One such inappropriate rebundling is to deny an initial E&M visit on the same day that a minor procedure was performed. APMA feels that it is medically inappropriate for any new patient to have a procedure performed without an appropriate evaluation. APMA also feels that DPMs and all other providers should be compensated for both the initial E&M visit and the minor procedure, when medically necessary, even if both are performed on the same day.
APMA is fighting on multiple fronts to correct these flawed rebundling practices.
The Health Systems Committee, in a two-part series in the May and June 2000 issues of APMA NEWS, released model statutory nondiscrimination legislation language and, in addition, with the help of a consultant, developed a white paper titled “Strategies for Interpreting and Advocating Laws that Prohibit Reimbursement Discrimination Against Podiatrists.”
Through the activities of the Health Systems Committee, APMA was able to convince Independent Health and Humana to accept ABPOPPM certification, as well as ABPS certification, for credentialing DPMs. APMA is attempting to get other insurance companies that accept only one board certification credential, but not the other, to make this type of change.

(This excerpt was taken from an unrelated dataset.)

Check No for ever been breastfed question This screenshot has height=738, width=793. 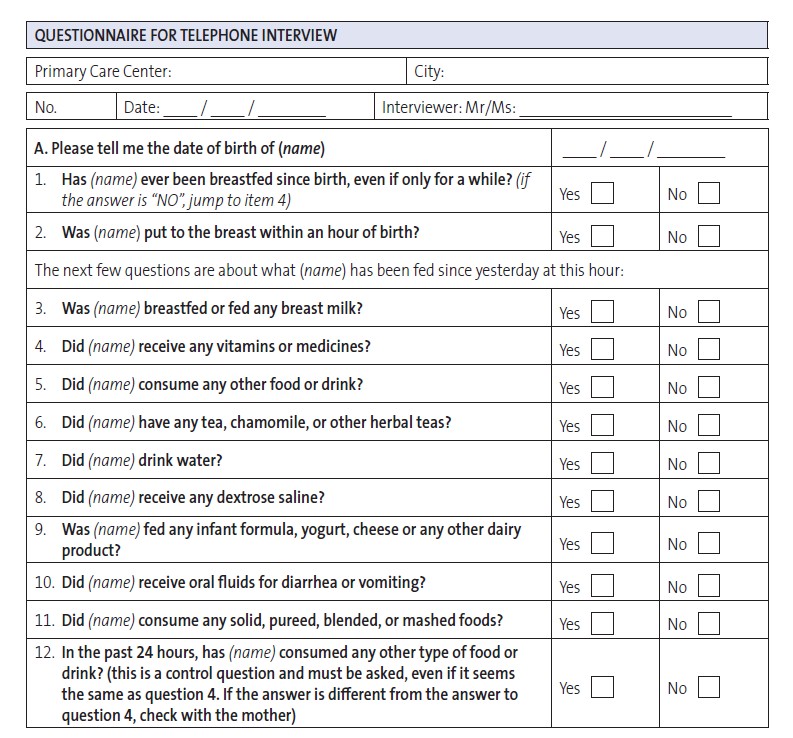(x=709, y=193)
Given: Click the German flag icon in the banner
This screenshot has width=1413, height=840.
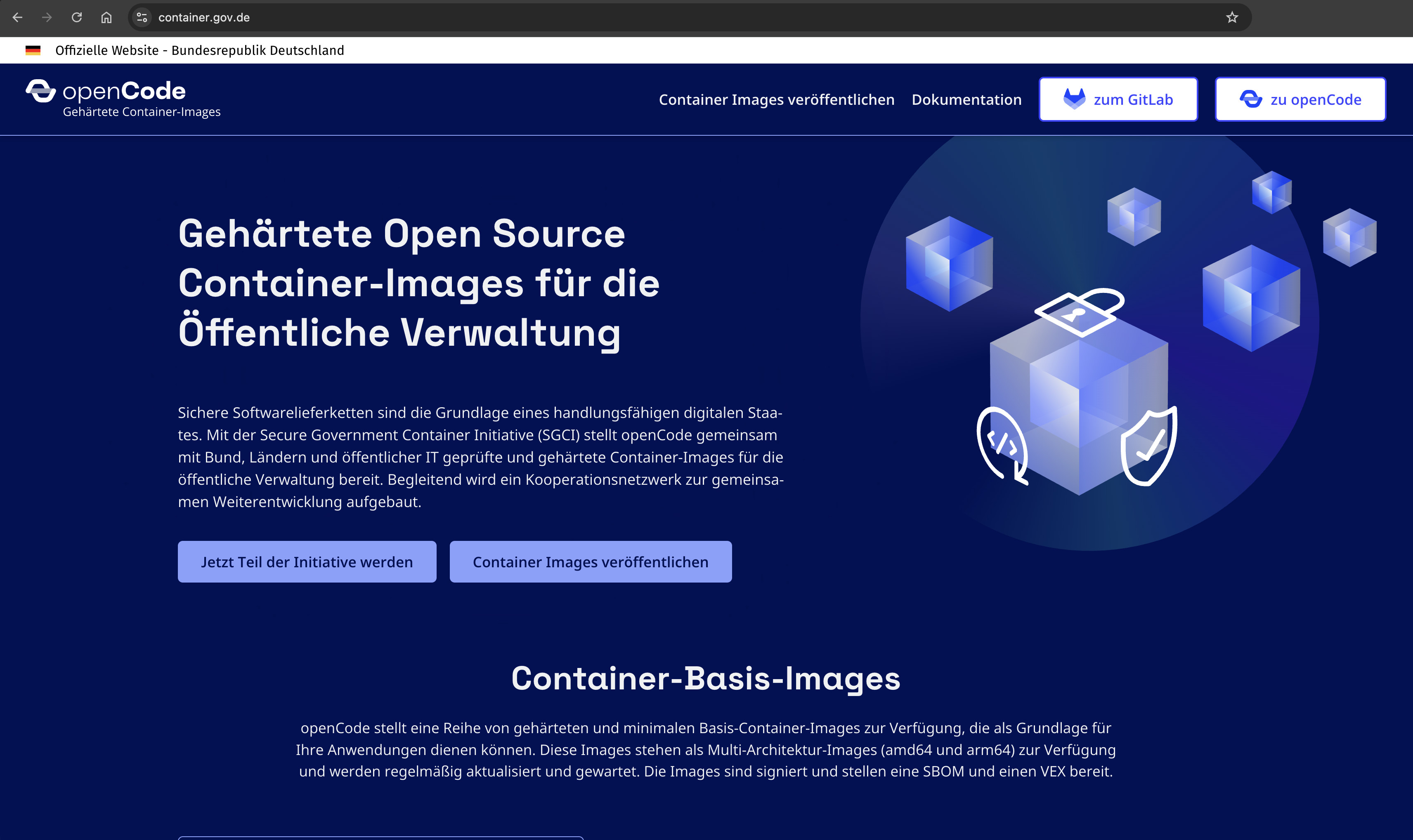Looking at the screenshot, I should (33, 50).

In addition to pursuing all of these activities, the Health Systems Committee provides advice and recommendations to the Legislative Committee on issues affecting the profession, such as a patients’ bill of rights, prompt-payment laws, the deduction of student loan interest, and collective bargaining.
APMA was pleased that the US Senate passed the health insurance reform bill (S1052). This bill has a nondiscrimination clause that would prevent health plans from differentiating between providers merely by their degree or certification. APMA worked within a coalition of non-MD specialty organizations to include such a provision in every patients’-bill-of-rights legislation introduced into Congress. The provision does not require plans to include every practitioner, but protects practitioners from unfair bias. Other provisions seek to ban gag rules, grant access to medical specialists as needed, and prohibit incentives to reduce care.
As you can see, APMA has had a busy year addressing the needs of private insurance and managed care. We will continue to be the advocate for the profession, and it is important for each of us to work within the APMA on these issues as there is “Strength through Unity.”